Domingo de la Resurrección del Señor
“El había de resucitar de entre los muertos”
“Lo matasteis en una cruz, pero Dios lo resucitó” (Act 2, 23-24). Esta afirmación la
repite Pedro en varias ocasiones al comienzo de la predicación apostólica. De
manera concisa y acertada presenta el gran acontecimiento de la salvación con la
vida de Cristo, y que tiene su culminación en la pasión, muerte y resurrección. La
pasión y muerte obra de los hombres: “lo matasteis en una cruz”. La resurrección
es la respuesta de Dios a la acción del hombre. La resurrección de Jesús nos
descubre, ante todo, que Dios pone vida donde el hombre pone muerte. Alguien
que genera vida donde los hombres la destruimos. Resucitar no es volver a la vida
de este mundo, es entrar en la plenitud de vida de Dios donde ya no hay barreras
que nos separen y diferencien unos de otros, donde todos estamos inmerso en el
amor, donde todas nuestras aspiraciones de paz y felicidad están colmadas.

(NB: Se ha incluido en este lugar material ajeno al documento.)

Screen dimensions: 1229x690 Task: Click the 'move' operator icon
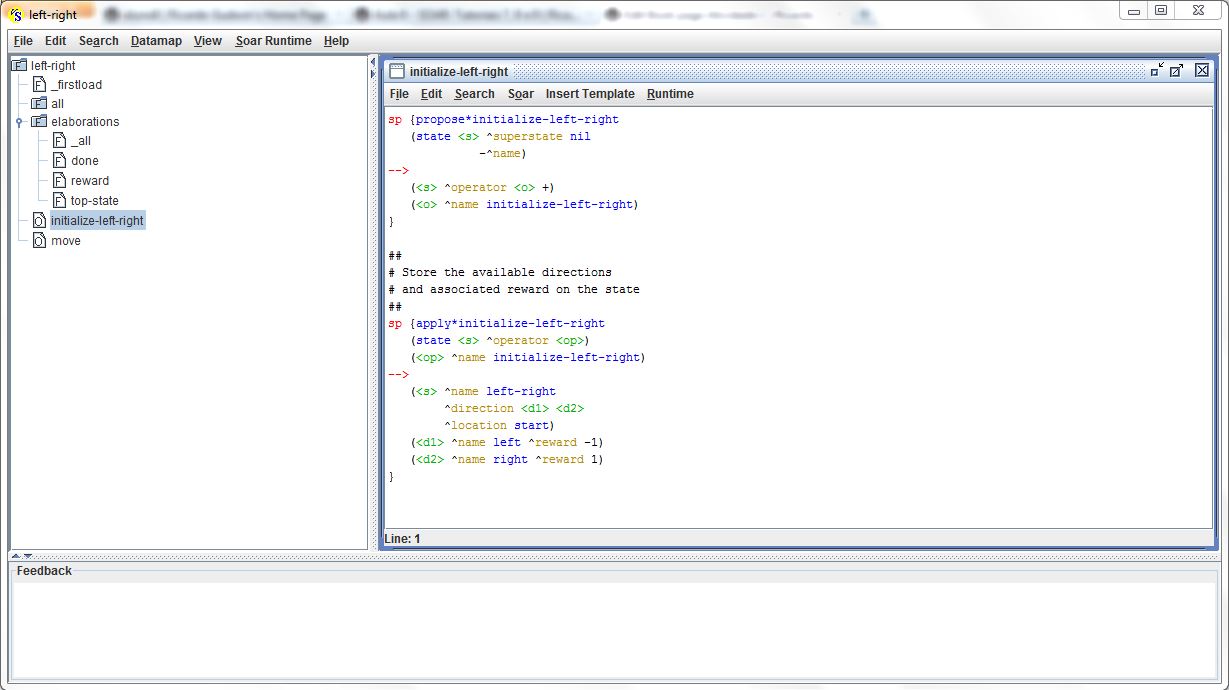39,241
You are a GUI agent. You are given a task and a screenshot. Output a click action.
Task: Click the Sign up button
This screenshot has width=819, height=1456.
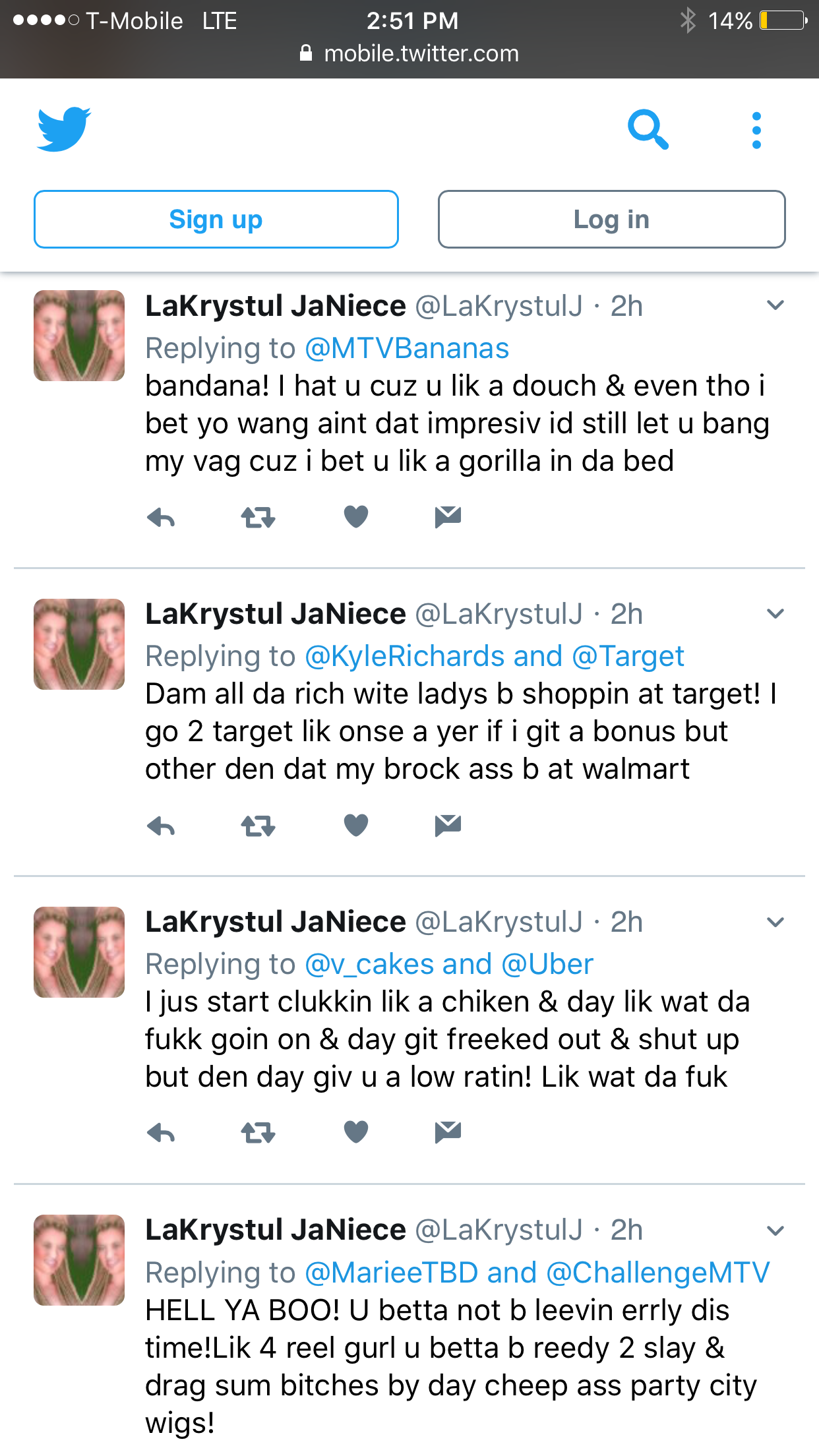click(x=216, y=220)
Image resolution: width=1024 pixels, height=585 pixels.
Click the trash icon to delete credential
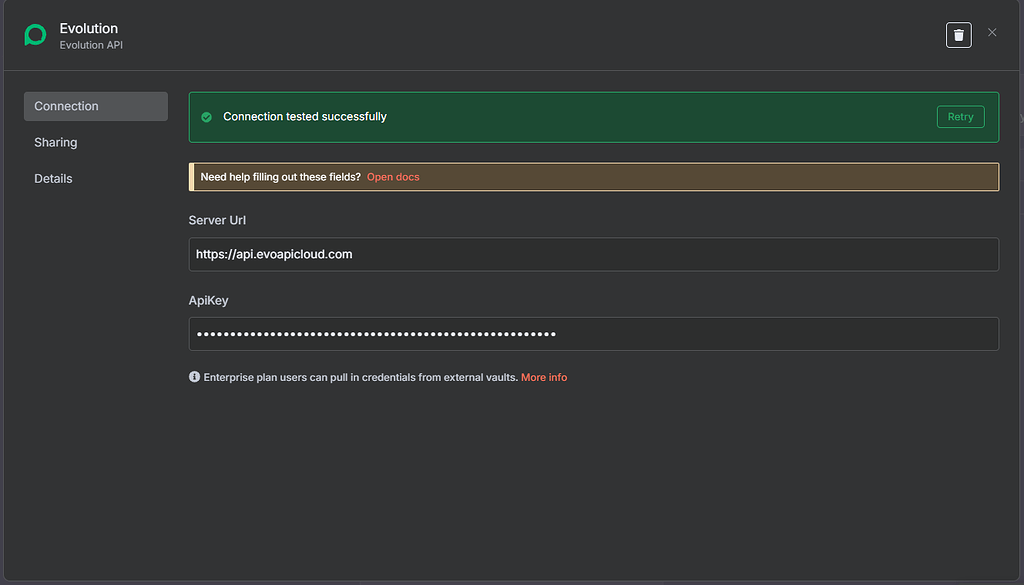(958, 34)
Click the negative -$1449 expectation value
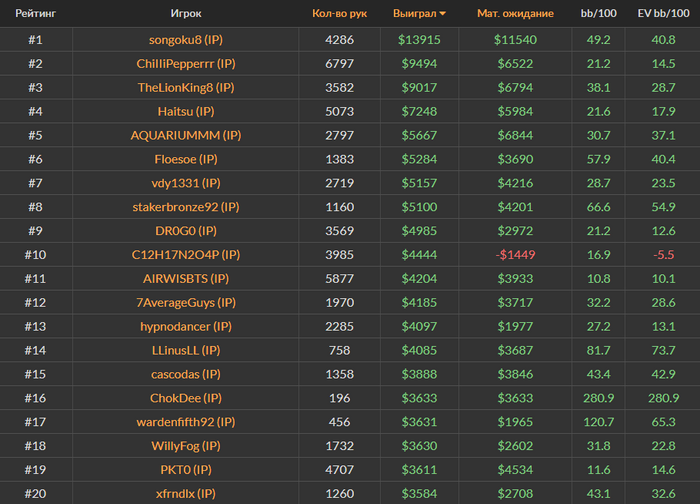700x504 pixels. [515, 255]
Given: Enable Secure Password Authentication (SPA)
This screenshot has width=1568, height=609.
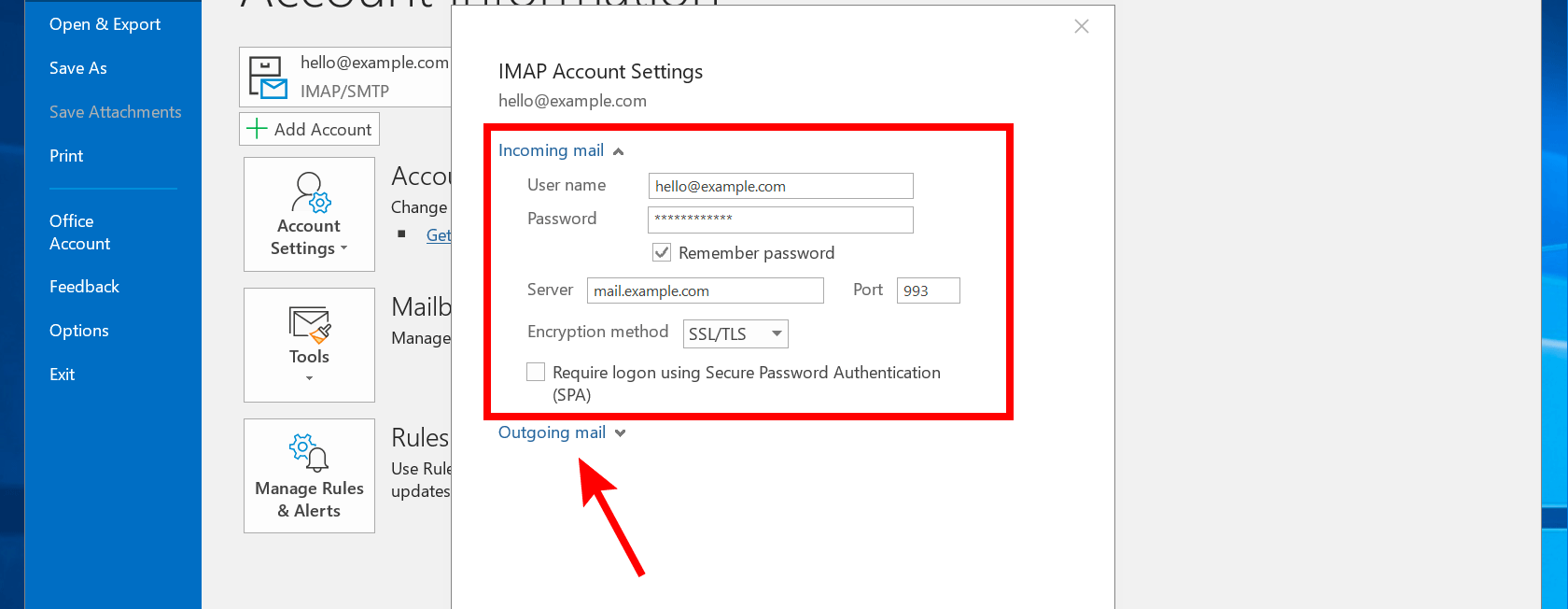Looking at the screenshot, I should (536, 371).
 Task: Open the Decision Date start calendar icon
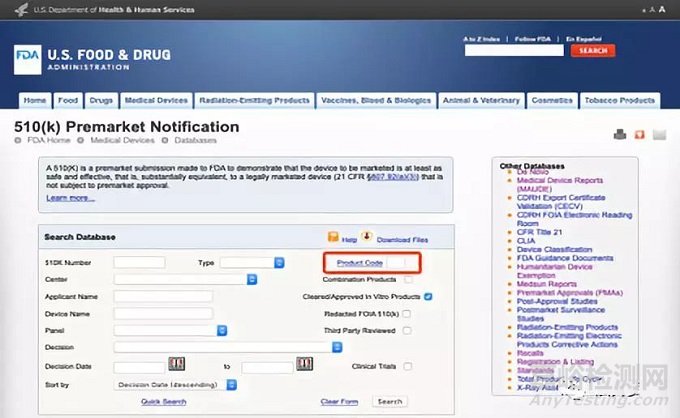pyautogui.click(x=176, y=365)
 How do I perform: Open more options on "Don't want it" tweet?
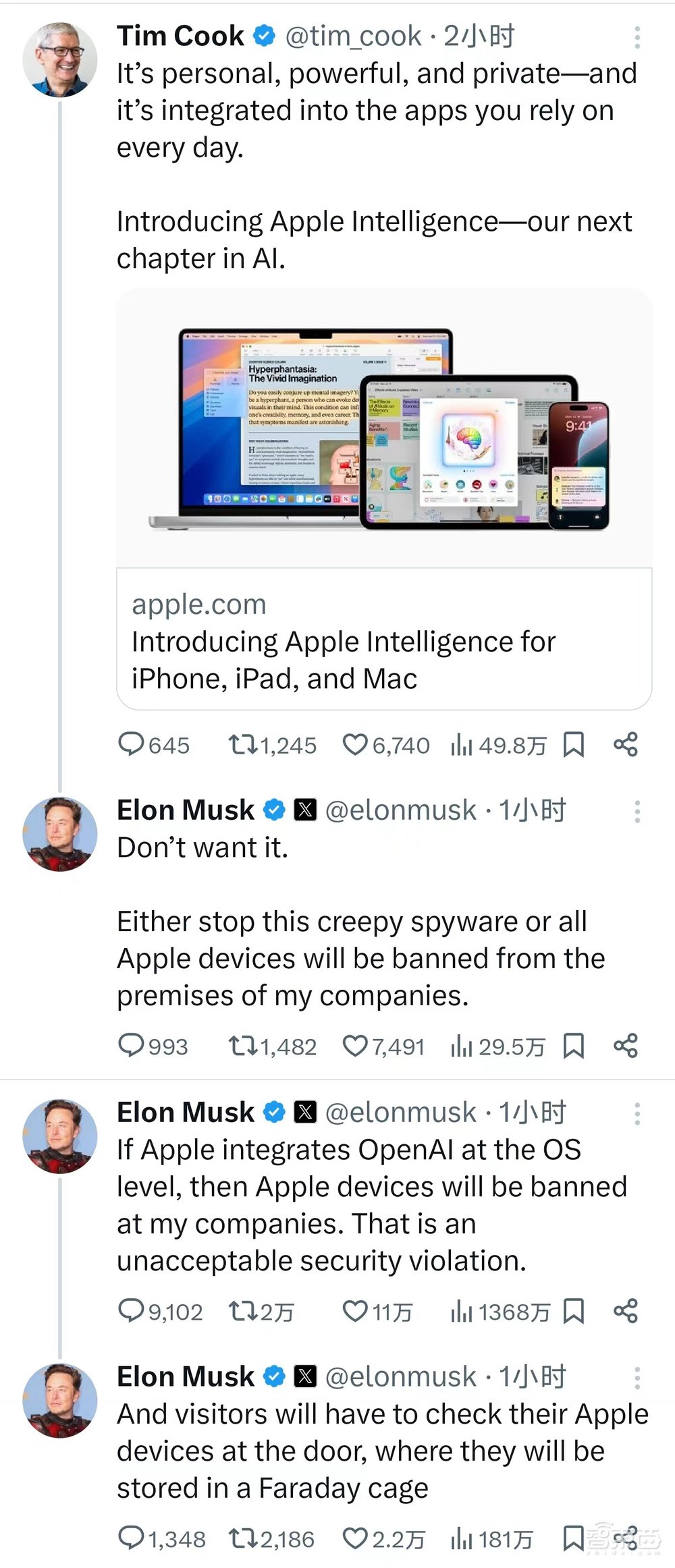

Ciertamente nos falta experiencia de esta realidad tan sublime. Pero no estamos
hablando de fantasías, sino de una realidad que se escapa de la experiencia, pero
ha marcado la historia y la vida de millones de seres humanos, como ya les pasó al
grupo de los primeros seguidores de Jesús. La resurrección de Cristo es el núcleo y
fundamento de la fe cristiana. “Si Cristo no ha resucitado, vuestra fe es ilusoria y
seguís con vuestro pecado” (1 Cor 15, 17). Ser cristiano es creer en la resurrección
de Cristo. Creer que Jesús de Nazaret, después de seguir su camino de anuncio de
la Buena Noticia del Reino de Dios, para ser fiel a ello hasta el extremo, aceptó el
camino de la cruz con una fe, con un amor, con una esperanza total. Y por ello Dios
Padre le resucitó, le comunicó aquella plenitud de vida que El había anunciado,
constituyéndole así Señor, es decir, criterio y fuente de vida para todos los que
creyeran en El. La resurrección de Cristo nos alcanza también a nosotros, estamos
vinculados a esa vida en plenitud. Claramente lo afirma san Pablo: “¿Habéis
olvidado que a todos nosotros, al bautizarnos para vincularnos a Cristo Jesús, nos
bautizaron para vincularnos a su muerte? Luego aquella inmersión que nos
vinculaba a su muerte nos sepultó con El, para que, así como Cristo fue resucitado
de la muerte por el poder del Padre, también nosotros empezáramos una vida
nueva” (Rom 6, 3-4). El Espíritu de Cristo, que recibimos en el Bautismo, está
presente en nosotros vinculándonos a Cristo resucitado. La fuerza de la
resurrección está ya en nosotros. Imaginemos un hombre sumergido en una
ciénaga, que consigue sacar la cabeza fuera. El resto del cuerpo todavía chapotea
en el barro, pero la cabeza está ya fuera, y pude respirar aire puro y transmitir el
oxígeno a los miembros todavía sumergidos. La resurrección de Cristo no pertenece
a la historia, es un hecho escatológico, pero ejerce su influjo en la historia. Algo de
nosotros, nuestra cabeza, ha resucitado y vive ya las condiciones de la vida
definitiva, y desde esa dimensión es capaz de influir salvíficamente en la historia de
los que aún estamos sumergidos. Por eso la resurrección de Cristo es fuente de
alegría y de esperanza porque nos descubre que la vida está habitada por un
Misterio acogedor que Jesús llamaba Padre. Porque Cristo resucitado conduce a sus
discípulos a la apertura creadora al mundo. Porque es fuente de paz, y la vida es
más fuerte que la muerte, el amor de Cristo más poderoso que el pecado, Dios más
grande que el mal. La fiesta de la Pascua no es sólo una celebración litúrgica. Es,
antes que nada, una manifestación del amor poderoso de Dios que hemos de
celebrar, vivir y disfrutar en el fondo de nuestro ser y en el ámbito de la comunidad
cristiana, porque yo soy amado por Dios, y me espera una plenitud sin fin.